La NASA y Boeing lo han reprogramado para el 30 de julio, siendo una prueba clave para alcanzar la Estación Espacial.
Esta nave, junto a la Crew Dragon de Space X, asumirán el transporte de astronautas al complejo orbital desde Estados Unidos, como vehículos privados contratados por la NASA.
Previsto para el 25 de marzo y retrasado después para abril, un comunicado de Boeing este 6 de mayo anunciaba (además de la nueva fecha de lanzamiento) que se ha completado un ensayo de misión de principio a fin, utilizando hardware de vuelo de alta fidelidad y software de vuelo final, para garantizar la preparación del equipo y los sistemas combinados.

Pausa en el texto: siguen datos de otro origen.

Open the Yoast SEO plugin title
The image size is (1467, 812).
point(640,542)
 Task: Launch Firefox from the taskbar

Los astronautas de la NASA Barry «Butch» Wilmore y Mike Fincke, que volarán a bordo de la próxima misión de prueba de vuelo, monitorearon la misión orbital simulada con destino a la Estación Espacial.
Esta nave registró anomalías durante la primera prueba de vuelo orbital sin tripulación de Boeing en diciembre de 2019. Entonces, la nave regresó anticipadamente a la Tierra sin alcanzar la Estación Espacial por un consumo excesivo de propelente.